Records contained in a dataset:
....
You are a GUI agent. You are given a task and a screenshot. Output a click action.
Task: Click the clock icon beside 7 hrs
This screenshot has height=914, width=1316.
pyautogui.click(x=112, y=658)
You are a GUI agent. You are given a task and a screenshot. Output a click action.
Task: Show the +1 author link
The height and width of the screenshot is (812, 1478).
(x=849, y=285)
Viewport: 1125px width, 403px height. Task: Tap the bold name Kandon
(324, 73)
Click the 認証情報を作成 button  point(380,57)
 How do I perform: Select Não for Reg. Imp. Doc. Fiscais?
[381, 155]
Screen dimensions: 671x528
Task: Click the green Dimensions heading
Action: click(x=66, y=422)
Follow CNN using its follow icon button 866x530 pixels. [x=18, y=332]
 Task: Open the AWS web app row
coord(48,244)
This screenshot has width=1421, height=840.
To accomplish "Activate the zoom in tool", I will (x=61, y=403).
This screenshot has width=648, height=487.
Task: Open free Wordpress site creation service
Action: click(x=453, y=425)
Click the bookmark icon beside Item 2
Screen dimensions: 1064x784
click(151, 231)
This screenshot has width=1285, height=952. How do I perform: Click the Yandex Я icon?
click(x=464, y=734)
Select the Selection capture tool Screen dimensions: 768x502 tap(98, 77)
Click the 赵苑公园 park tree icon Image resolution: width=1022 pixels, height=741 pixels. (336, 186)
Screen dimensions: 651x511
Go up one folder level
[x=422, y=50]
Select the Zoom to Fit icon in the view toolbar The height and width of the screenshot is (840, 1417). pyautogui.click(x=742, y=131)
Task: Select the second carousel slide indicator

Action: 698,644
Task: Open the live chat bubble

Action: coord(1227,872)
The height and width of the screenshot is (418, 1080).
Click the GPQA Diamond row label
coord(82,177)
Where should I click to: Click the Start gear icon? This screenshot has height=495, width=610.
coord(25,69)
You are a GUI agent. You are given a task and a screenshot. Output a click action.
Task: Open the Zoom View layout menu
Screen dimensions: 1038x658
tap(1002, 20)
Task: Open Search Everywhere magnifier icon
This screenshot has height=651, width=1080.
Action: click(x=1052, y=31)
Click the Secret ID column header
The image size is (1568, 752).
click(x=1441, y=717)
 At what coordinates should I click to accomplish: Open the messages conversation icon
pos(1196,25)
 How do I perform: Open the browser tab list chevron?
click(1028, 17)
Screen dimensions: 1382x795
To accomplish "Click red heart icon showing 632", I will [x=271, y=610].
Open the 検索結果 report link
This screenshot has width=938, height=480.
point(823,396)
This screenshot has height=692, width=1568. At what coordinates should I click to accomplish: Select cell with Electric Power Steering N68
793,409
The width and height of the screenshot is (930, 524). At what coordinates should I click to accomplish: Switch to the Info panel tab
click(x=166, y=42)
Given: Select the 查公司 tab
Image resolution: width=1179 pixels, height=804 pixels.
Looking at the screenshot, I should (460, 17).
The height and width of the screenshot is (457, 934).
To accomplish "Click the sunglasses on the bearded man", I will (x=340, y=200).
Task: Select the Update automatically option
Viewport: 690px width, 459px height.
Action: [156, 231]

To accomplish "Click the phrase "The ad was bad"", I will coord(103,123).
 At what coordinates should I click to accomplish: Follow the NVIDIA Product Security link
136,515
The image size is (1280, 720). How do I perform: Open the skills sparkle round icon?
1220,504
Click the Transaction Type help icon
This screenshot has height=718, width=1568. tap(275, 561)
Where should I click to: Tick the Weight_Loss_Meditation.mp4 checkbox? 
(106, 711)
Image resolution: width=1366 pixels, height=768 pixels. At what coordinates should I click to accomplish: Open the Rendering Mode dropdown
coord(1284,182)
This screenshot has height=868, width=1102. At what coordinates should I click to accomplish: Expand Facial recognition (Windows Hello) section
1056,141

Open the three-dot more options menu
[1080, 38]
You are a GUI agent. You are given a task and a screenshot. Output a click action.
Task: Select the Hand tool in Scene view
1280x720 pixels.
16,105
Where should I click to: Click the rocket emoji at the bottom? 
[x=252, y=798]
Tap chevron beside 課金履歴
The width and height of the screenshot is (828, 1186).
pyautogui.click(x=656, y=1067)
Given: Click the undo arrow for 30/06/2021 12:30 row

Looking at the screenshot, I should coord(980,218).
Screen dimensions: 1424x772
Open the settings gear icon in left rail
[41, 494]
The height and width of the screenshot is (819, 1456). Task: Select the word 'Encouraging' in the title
....
PROBLEM REQUIREMENTS:
Each record above must be restated in full, word for word.

RESULT OF THE EXERCISE:
You are a GUI agent. You are given a task and a screenshot. Output a click action.
Task: Click the clock icon beside 7 hrs
This screenshot has height=914, width=1316.
pyautogui.click(x=112, y=658)
You are a GUI agent. You are given a task and a screenshot. Output a click action.
Task: Show the +1 author link
The height and width of the screenshot is (812, 1478).
(x=849, y=285)
Viewport: 1125px width, 403px height. Task: Tap the bold name Kandon
(324, 73)
Click the 認証情報を作成 button  point(380,57)
 How do I perform: Select Não for Reg. Imp. Doc. Fiscais?
[381, 155]
Screen dimensions: 671x528
Task: Click the green Dimensions heading
Action: click(x=66, y=422)
Follow CNN using its follow icon button 866x530 pixels. [x=18, y=332]
 Task: Open the AWS web app row
coord(48,244)
This screenshot has width=1421, height=840.
To accomplish "Activate the zoom in tool", I will (x=61, y=403).
This screenshot has width=648, height=487.
Task: Open free Wordpress site creation service
Action: click(x=453, y=425)
Click the bookmark icon beside Item 2
Screen dimensions: 1064x784
click(151, 231)
This screenshot has width=1285, height=952. How do I perform: Click the Yandex Я icon?
click(x=464, y=734)
Select the Selection capture tool Screen dimensions: 768x502 tap(98, 77)
Click the 赵苑公园 park tree icon Image resolution: width=1022 pixels, height=741 pixels. (336, 186)
Screen dimensions: 651x511
Go up one folder level
[x=422, y=50]
Select the Zoom to Fit icon in the view toolbar The height and width of the screenshot is (840, 1417). pyautogui.click(x=742, y=131)
Task: Select the second carousel slide indicator

Action: 698,644
Task: Open the live chat bubble

Action: coord(1227,872)
The height and width of the screenshot is (418, 1080).
Click the GPQA Diamond row label
coord(82,177)
Where should I click to: Click the Start gear icon? This screenshot has height=495, width=610.
coord(25,69)
You are a GUI agent. You are given a task and a screenshot. Output a click action.
Task: Open the Zoom View layout menu
Screen dimensions: 1038x658
tap(1002, 20)
Task: Open Search Everywhere magnifier icon
This screenshot has height=651, width=1080.
Action: click(x=1052, y=31)
Click the Secret ID column header
The image size is (1568, 752).
click(x=1441, y=717)
 At what coordinates should I click to accomplish: Open the messages conversation icon
pos(1196,25)
 How do I perform: Open the browser tab list chevron?
click(1028, 17)
Screen dimensions: 1382x795
To accomplish "Click red heart icon showing 632", I will [x=271, y=610].
Open the 検索結果 report link
This screenshot has width=938, height=480.
point(823,396)
This screenshot has height=692, width=1568. At what coordinates should I click to accomplish: Select cell with Electric Power Steering N68
793,409
The width and height of the screenshot is (930, 524). At what coordinates should I click to accomplish: Switch to the Info panel tab
click(x=166, y=42)
Given: Select the 查公司 tab
Image resolution: width=1179 pixels, height=804 pixels.
Looking at the screenshot, I should (460, 17).
The height and width of the screenshot is (457, 934).
To accomplish "Click the sunglasses on the bearded man", I will (x=340, y=200).
Task: Select the Update automatically option
Viewport: 690px width, 459px height.
Action: [156, 231]

To accomplish "Click the phrase "The ad was bad"", I will coord(103,123).
 At what coordinates should I click to accomplish: Follow the NVIDIA Product Security link
136,515
The image size is (1280, 720). How do I perform: Open the skills sparkle round icon?
1220,504
Click the Transaction Type help icon
This screenshot has height=718, width=1568. tap(275, 561)
Where should I click to: Tick the Weight_Loss_Meditation.mp4 checkbox? 
(106, 711)
Image resolution: width=1366 pixels, height=768 pixels. At what coordinates should I click to accomplish: Open the Rendering Mode dropdown
coord(1284,182)
This screenshot has height=868, width=1102. At what coordinates should I click to accomplish: Expand Facial recognition (Windows Hello) section
1056,141

Open the three-dot more options menu
[1080, 38]
You are a GUI agent. You are given a task and a screenshot. Output a click action.
Task: Select the Hand tool in Scene view
1280x720 pixels.
16,105
Where should I click to: Click the rocket emoji at the bottom? 
[x=252, y=798]
Tap chevron beside 課金履歴
The width and height of the screenshot is (828, 1186).
pyautogui.click(x=656, y=1067)
Given: Click the undo arrow for 30/06/2021 12:30 row

Looking at the screenshot, I should coord(980,218).
Screen dimensions: 1424x772
Open the settings gear icon in left rail
[41, 494]
The height and width of the screenshot is (819, 1456). Task: Select the word 'Encouraging' in the title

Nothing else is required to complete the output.